The efficiency of an action plan will mean the changes that the learning brings about in the active agent, in so far these changes affect future satisfactions achievable by this agent through his interactions with the same reactive agent. The efficiency of a plan expresses the value of the internal results achieved by the performance of the plan for the active agent.
The consistency of an action plan will mean the changes that learning brings about in the reactive agent when these changes affect the future satisfactions achievable by him through interactions with that reactive agent. A plan's consistency therefore expresses the value for the active agent of the external results achieved by the performance of the plan.
The framework we have used to analyze the consequences of a person's action when he interacts with others immediately reveals the existence of two types of consequences we have included within the efficiency and consistency of an action plan: these express what people learn by interacting with each other. This learning may have considerable value for the active agent, that is, it may significantly influence his achievement of future satisfactions. It is therefore not surprising that the achievement of this learning may be an explicit objective of the decisions a person makes.
As we have said previously, it may also happen that both types of learning are not sought but rather ignored when making decisions. Obviously, the interaction will produce the corresponding changes, irrespective of whether the decision-maker wants them. Later, if it turns out that the changes do not satisfy him, his decision will have been incorrect.
The attainment of any of these three types of results, or of all of them at once, may be a motive for a person's decisions—that is, it may be an achievement explicitly aimed at by him in his decisions. There are therefore three types of motives for personal action:
Extrinsic motives: those aspects of reality that produce satisfactions experienced as a result of an interaction.
Intrinsic motives: those aspects of reality that cause achievements at the level of the decisionmaker's learning.
Transcendent motives: those aspects of reality that bring about the achievement of learning by the other people with whom the decision-maker interacts.
It is obvious that one's own learning is a powerful driving force for human actions. However, the inclusion of other people's learning as a possible motive for action may seem somewhat surprising.

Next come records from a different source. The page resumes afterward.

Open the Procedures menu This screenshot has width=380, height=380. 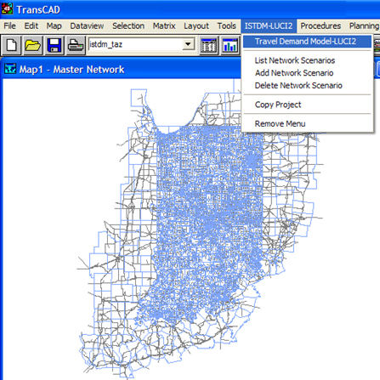click(x=320, y=26)
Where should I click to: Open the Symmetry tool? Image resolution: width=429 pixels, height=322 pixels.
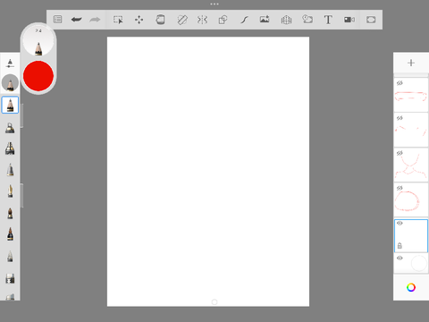202,20
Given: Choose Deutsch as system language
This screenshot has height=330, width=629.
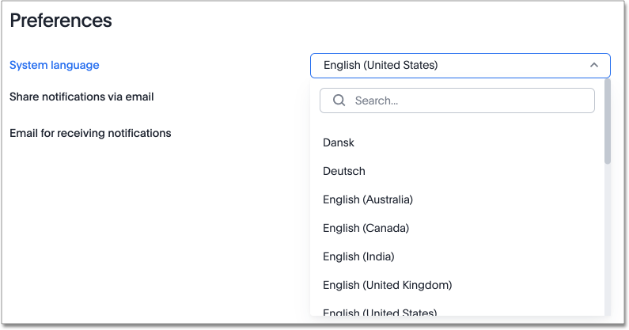Looking at the screenshot, I should (344, 171).
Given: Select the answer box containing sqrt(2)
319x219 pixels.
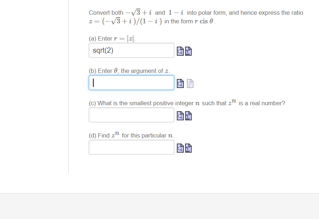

Examples of these motives in human action abound. It is not uncommon to find people who generously devote their efforts to helping others. A keen observer will even readily find traces of what we have called transcendent motives underlying most human decisions. Pure selfishness is probably as rare as pure altruism. Some deeply buried instinct warns us, and rightly so, that it is impossible to achieve stable relationships between human beings if one completely ignores the consequences that one's actions have for other people.